Na última semana, os dados de inflação ao consumidor (CPI) e ao produtor (PPI) nos EUA vieram dentro do previsto, enquanto a possibilidade de um corte de juros na reunião do Federal Open Market Comittee (FOMC), do Federal Reserve, de setembro já é dada como certa. Neste cenário, o mercado voltará seu olhar para o Simpósio de Jackson Hole.

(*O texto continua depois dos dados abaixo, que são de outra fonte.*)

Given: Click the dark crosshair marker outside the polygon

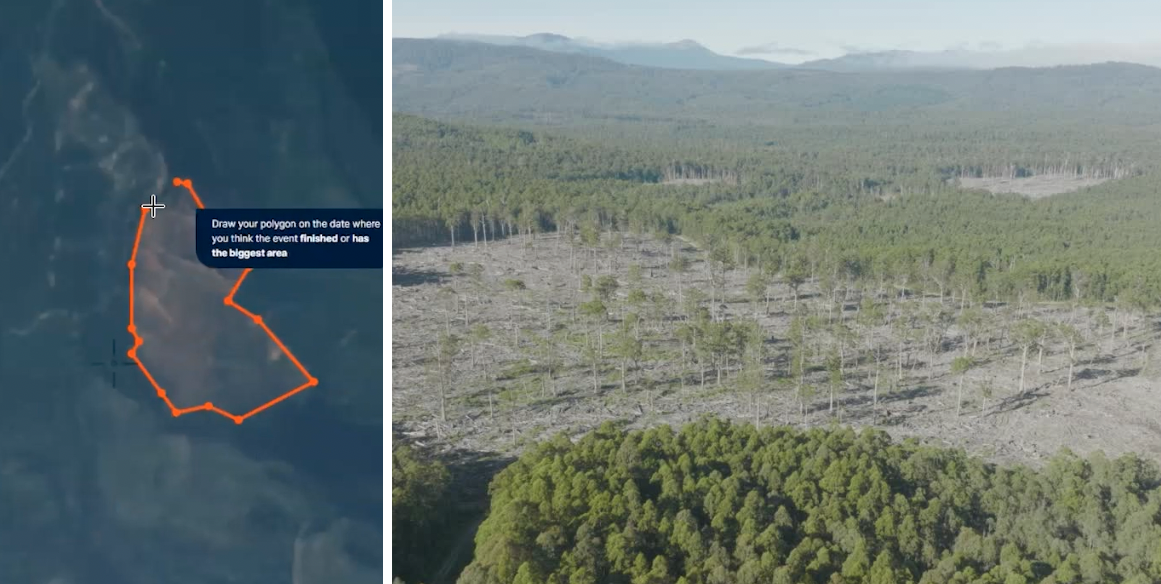Looking at the screenshot, I should 113,363.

O evento é composto por banqueiros centrais, economistas e acadêmicos e é organizado pelo Federal Reserve de Kansas City. Esse ano, acontecerá entre 22 e 24 de agosto e tem como tema “reavaliando a eficácia e transmissão da política monetária”. O principal destaque do evento, é Jerome Powell, presidente do Fed. O discurso do chairman acontecerá na sexta-feira, 23 de agosto, às 11h.
Além disso, o FOMC (Federal Open Market Committee) também divulgará sua ata sobre a última reunião, o que ajudará a dar ainda mais detalhes sobre os próximos passos na política monetária. Os dois acontecimentos devem garantir perspectivas para que investidores observem a dinâmica de juros nos EUA.
Antes, na segunda-feira, está previsto o início da Convenção Democrata, que contará com discursos de Joe Biden, presidente dos EUA, e Kamala Harris, candidata do partido à presidência. A expectativa é que o atual presidente seja o principal orador no evento e, de acordo com a Casa Branca, o discurso será voltado para unidade partidária e questões que preocupam Biden. Há expectativas de que os ex-presidentes Bill Clinton e Barack Obama também façam discursos na ocasião.
Por aqui, a maior expectativa da semana fica nos dados de arrecadação. A equipe econômica da XP espera crescimento anual robusto, puxado por sólida atividade econômica e medidas de aumento de receitas aprovadas. A previsão do time de economia do Itaú é de R$ 231 bilhões em arrecadação de impostos em julho. No campo político, o projeto da desoneração da folha de pagamento de 17 setores e municípios finalmente deve ser votada no Senado.
“Estimamos que a extensão das desonerações custe cerca de R$ 18 bilhões por ano (R$ 26 bilhões na estimativa do governo). Nosso cenário fiscal não inclui nenhuma medida para compensar essa extensão. Portanto, se medidas de compensação forem aprovadas e resultarem em um aumento de receita, isso representaria um viés de alta para nossas previsões de déficit fiscal primário para 2024 (0,6%) e, especialmente, para 2025 (0,9%)”, afirma a equipe econômica do Itaú.